(Stored data)
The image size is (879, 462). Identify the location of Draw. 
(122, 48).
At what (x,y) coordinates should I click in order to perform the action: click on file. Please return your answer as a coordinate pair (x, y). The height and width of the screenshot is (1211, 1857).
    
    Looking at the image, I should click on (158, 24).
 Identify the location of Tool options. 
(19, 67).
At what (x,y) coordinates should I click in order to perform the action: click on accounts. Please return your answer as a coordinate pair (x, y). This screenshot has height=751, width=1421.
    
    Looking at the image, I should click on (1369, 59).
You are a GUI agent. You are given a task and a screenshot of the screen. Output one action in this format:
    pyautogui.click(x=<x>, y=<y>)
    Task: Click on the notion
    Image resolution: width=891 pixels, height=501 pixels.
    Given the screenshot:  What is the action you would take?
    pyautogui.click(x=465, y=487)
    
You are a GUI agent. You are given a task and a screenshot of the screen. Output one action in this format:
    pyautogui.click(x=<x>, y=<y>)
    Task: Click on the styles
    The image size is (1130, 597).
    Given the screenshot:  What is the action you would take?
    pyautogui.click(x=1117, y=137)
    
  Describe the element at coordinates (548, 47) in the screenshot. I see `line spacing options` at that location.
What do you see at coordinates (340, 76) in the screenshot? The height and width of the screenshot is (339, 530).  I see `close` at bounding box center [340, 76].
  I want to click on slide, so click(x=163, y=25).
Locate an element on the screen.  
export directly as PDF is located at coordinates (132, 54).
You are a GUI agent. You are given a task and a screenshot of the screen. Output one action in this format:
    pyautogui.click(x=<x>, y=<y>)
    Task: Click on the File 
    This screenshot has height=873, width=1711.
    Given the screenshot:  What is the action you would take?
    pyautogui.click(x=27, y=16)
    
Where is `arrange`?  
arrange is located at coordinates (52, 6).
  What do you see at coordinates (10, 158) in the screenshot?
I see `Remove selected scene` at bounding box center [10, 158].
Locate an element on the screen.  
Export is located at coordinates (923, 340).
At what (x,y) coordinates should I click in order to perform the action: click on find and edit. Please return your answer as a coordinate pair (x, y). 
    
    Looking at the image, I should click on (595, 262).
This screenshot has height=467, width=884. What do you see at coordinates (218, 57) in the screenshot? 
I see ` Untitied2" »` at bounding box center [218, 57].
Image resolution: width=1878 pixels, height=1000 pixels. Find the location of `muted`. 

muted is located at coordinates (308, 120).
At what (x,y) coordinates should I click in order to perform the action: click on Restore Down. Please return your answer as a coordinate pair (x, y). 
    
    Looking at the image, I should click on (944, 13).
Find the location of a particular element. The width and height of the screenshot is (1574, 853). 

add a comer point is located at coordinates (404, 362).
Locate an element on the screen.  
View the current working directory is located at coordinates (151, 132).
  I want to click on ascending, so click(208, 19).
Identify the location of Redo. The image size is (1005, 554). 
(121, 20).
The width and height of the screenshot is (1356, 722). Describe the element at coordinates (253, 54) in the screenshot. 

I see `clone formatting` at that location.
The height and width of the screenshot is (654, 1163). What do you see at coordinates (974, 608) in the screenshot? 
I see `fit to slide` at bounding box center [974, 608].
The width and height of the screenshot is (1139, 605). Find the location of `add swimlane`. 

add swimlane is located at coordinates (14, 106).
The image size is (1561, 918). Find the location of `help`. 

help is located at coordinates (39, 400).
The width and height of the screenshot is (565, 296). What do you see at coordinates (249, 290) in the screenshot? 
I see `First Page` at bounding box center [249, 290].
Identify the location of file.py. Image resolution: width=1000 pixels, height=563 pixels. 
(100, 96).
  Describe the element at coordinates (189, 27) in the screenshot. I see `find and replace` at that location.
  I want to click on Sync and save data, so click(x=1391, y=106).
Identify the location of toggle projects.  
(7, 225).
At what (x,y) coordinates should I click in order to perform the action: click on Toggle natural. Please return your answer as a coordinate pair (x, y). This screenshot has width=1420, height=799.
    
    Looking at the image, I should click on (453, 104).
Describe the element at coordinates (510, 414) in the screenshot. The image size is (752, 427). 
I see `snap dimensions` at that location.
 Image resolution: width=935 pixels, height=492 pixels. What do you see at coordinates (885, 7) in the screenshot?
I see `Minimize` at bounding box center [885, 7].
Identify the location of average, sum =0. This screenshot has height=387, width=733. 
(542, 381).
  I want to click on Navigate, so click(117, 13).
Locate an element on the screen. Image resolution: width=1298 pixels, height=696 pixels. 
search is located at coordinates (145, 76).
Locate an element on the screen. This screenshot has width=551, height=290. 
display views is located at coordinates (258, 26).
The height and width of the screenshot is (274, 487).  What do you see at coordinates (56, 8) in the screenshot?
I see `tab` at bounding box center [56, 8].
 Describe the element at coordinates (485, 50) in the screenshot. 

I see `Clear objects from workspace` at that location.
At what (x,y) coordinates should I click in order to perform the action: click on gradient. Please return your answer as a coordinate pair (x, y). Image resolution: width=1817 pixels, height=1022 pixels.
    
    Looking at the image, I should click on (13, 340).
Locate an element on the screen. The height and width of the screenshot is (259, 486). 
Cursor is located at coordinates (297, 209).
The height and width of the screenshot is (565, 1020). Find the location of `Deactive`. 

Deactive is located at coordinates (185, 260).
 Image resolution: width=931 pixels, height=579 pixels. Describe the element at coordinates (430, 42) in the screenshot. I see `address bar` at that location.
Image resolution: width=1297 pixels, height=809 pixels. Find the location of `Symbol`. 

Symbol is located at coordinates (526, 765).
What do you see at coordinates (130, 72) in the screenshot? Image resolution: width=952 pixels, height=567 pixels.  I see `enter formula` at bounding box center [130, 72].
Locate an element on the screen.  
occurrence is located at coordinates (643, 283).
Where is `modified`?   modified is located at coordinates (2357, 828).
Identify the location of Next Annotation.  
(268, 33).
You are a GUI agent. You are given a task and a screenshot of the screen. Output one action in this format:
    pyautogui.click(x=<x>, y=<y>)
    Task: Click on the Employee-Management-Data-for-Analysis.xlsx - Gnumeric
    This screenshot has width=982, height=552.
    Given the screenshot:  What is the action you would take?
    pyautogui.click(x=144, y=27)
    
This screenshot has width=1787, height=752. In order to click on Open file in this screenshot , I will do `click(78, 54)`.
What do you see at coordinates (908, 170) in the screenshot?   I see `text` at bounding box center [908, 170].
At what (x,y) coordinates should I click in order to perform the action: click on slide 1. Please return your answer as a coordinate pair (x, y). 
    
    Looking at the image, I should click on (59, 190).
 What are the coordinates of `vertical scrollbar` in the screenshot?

**WORK TO COMPLETE**
Copy out every one of the records above word for word, with nothing changed.

**REPLY**
The image size is (879, 462). Identify the location of Draw. 
(122, 48).
At what (x,y) coordinates should I click in order to perform the action: click on file. Please return your answer as a coordinate pair (x, y). The height and width of the screenshot is (1211, 1857).
    
    Looking at the image, I should click on (158, 24).
 Identify the location of Tool options. 
(19, 67).
At what (x,y) coordinates should I click in order to perform the action: click on accounts. Please return your answer as a coordinate pair (x, y). This screenshot has height=751, width=1421.
    
    Looking at the image, I should click on (1369, 59).
You are a GUI agent. You are given a task and a screenshot of the screen. Output one action in this format:
    pyautogui.click(x=<x>, y=<y>)
    Task: Click on the notion
    Image resolution: width=891 pixels, height=501 pixels.
    Given the screenshot:  What is the action you would take?
    pyautogui.click(x=465, y=487)
    
You are a GUI agent. You are given a task and a screenshot of the screen. Output one action in this format:
    pyautogui.click(x=<x>, y=<y>)
    Task: Click on the styles
    The image size is (1130, 597).
    Given the screenshot:  What is the action you would take?
    pyautogui.click(x=1117, y=137)
    
  Describe the element at coordinates (548, 47) in the screenshot. I see `line spacing options` at that location.
What do you see at coordinates (340, 76) in the screenshot? The height and width of the screenshot is (339, 530).  I see `close` at bounding box center [340, 76].
  I want to click on slide, so click(x=163, y=25).
Locate an element on the screen.  
export directly as PDF is located at coordinates (132, 54).
You are a GUI agent. You are given a task and a screenshot of the screen. Output one action in this format:
    pyautogui.click(x=<x>, y=<y>)
    Task: Click on the File 
    This screenshot has height=873, width=1711.
    Given the screenshot:  What is the action you would take?
    pyautogui.click(x=27, y=16)
    
Where is `arrange`?  
arrange is located at coordinates (52, 6).
  What do you see at coordinates (10, 158) in the screenshot?
I see `Remove selected scene` at bounding box center [10, 158].
Locate an element on the screen.  
Export is located at coordinates (923, 340).
At what (x,y) coordinates should I click in order to perform the action: click on find and edit. Please return your answer as a coordinate pair (x, y). 
    
    Looking at the image, I should click on (595, 262).
This screenshot has height=467, width=884. What do you see at coordinates (218, 57) in the screenshot? 
I see ` Untitied2" »` at bounding box center [218, 57].
Image resolution: width=1878 pixels, height=1000 pixels. Find the location of `muted`. 

muted is located at coordinates (308, 120).
At what (x,y) coordinates should I click in order to perform the action: click on Restore Down. Please return your answer as a coordinate pair (x, y). 
    
    Looking at the image, I should click on (944, 13).
Find the location of a particular element. The width and height of the screenshot is (1574, 853). 

add a comer point is located at coordinates (404, 362).
Locate an element on the screen.  
View the current working directory is located at coordinates (151, 132).
  I want to click on ascending, so click(208, 19).
Identify the location of Redo. The image size is (1005, 554). 
(121, 20).
The width and height of the screenshot is (1356, 722). Describe the element at coordinates (253, 54) in the screenshot. 

I see `clone formatting` at that location.
The height and width of the screenshot is (654, 1163). What do you see at coordinates (974, 608) in the screenshot? 
I see `fit to slide` at bounding box center [974, 608].
The width and height of the screenshot is (1139, 605). Find the location of `add swimlane`. 

add swimlane is located at coordinates (14, 106).
The image size is (1561, 918). Find the location of `help`. 

help is located at coordinates (39, 400).
The width and height of the screenshot is (565, 296). What do you see at coordinates (249, 290) in the screenshot? 
I see `First Page` at bounding box center [249, 290].
Identify the location of file.py. Image resolution: width=1000 pixels, height=563 pixels. 
(100, 96).
  Describe the element at coordinates (189, 27) in the screenshot. I see `find and replace` at that location.
  I want to click on Sync and save data, so click(x=1391, y=106).
Identify the location of toggle projects.  
(7, 225).
At what (x,y) coordinates should I click in order to perform the action: click on Toggle natural. Please return your answer as a coordinate pair (x, y). This screenshot has width=1420, height=799.
    
    Looking at the image, I should click on (453, 104).
Describe the element at coordinates (510, 414) in the screenshot. The image size is (752, 427). 
I see `snap dimensions` at that location.
 Image resolution: width=935 pixels, height=492 pixels. What do you see at coordinates (885, 7) in the screenshot?
I see `Minimize` at bounding box center [885, 7].
Identify the location of average, sum =0. This screenshot has height=387, width=733. 
(542, 381).
  I want to click on Navigate, so click(117, 13).
Locate an element on the screen. Image resolution: width=1298 pixels, height=696 pixels. 
search is located at coordinates (145, 76).
Locate an element on the screen. This screenshot has width=551, height=290. 
display views is located at coordinates (258, 26).
The height and width of the screenshot is (274, 487).  What do you see at coordinates (56, 8) in the screenshot?
I see `tab` at bounding box center [56, 8].
 Describe the element at coordinates (485, 50) in the screenshot. 

I see `Clear objects from workspace` at that location.
At what (x,y) coordinates should I click in order to perform the action: click on gradient. Please return your answer as a coordinate pair (x, y). Image resolution: width=1817 pixels, height=1022 pixels.
    
    Looking at the image, I should click on (13, 340).
Locate an element on the screen. The height and width of the screenshot is (259, 486). 
Cursor is located at coordinates (297, 209).
The height and width of the screenshot is (565, 1020). Find the location of `Deactive`. 

Deactive is located at coordinates (185, 260).
 Image resolution: width=931 pixels, height=579 pixels. Describe the element at coordinates (430, 42) in the screenshot. I see `address bar` at that location.
Image resolution: width=1297 pixels, height=809 pixels. Find the location of `Symbol`. 

Symbol is located at coordinates (526, 765).
What do you see at coordinates (130, 72) in the screenshot? Image resolution: width=952 pixels, height=567 pixels.  I see `enter formula` at bounding box center [130, 72].
Locate an element on the screen.  
occurrence is located at coordinates (643, 283).
Where is `modified`?   modified is located at coordinates (2357, 828).
Identify the location of Next Annotation.  
(268, 33).
You are a GUI agent. You are given a task and a screenshot of the screen. Output one action in this format:
    pyautogui.click(x=<x>, y=<y>)
    Task: Click on the Employee-Management-Data-for-Analysis.xlsx - Gnumeric
    This screenshot has width=982, height=552.
    Given the screenshot:  What is the action you would take?
    pyautogui.click(x=144, y=27)
    
This screenshot has width=1787, height=752. In order to click on Open file in this screenshot , I will do `click(78, 54)`.
What do you see at coordinates (908, 170) in the screenshot?   I see `text` at bounding box center [908, 170].
At what (x,y) coordinates should I click in order to perform the action: click on slide 1. Please return your answer as a coordinate pair (x, y). 
    
    Looking at the image, I should click on (59, 190).
 What are the coordinates of `vertical scrollbar` in the screenshot?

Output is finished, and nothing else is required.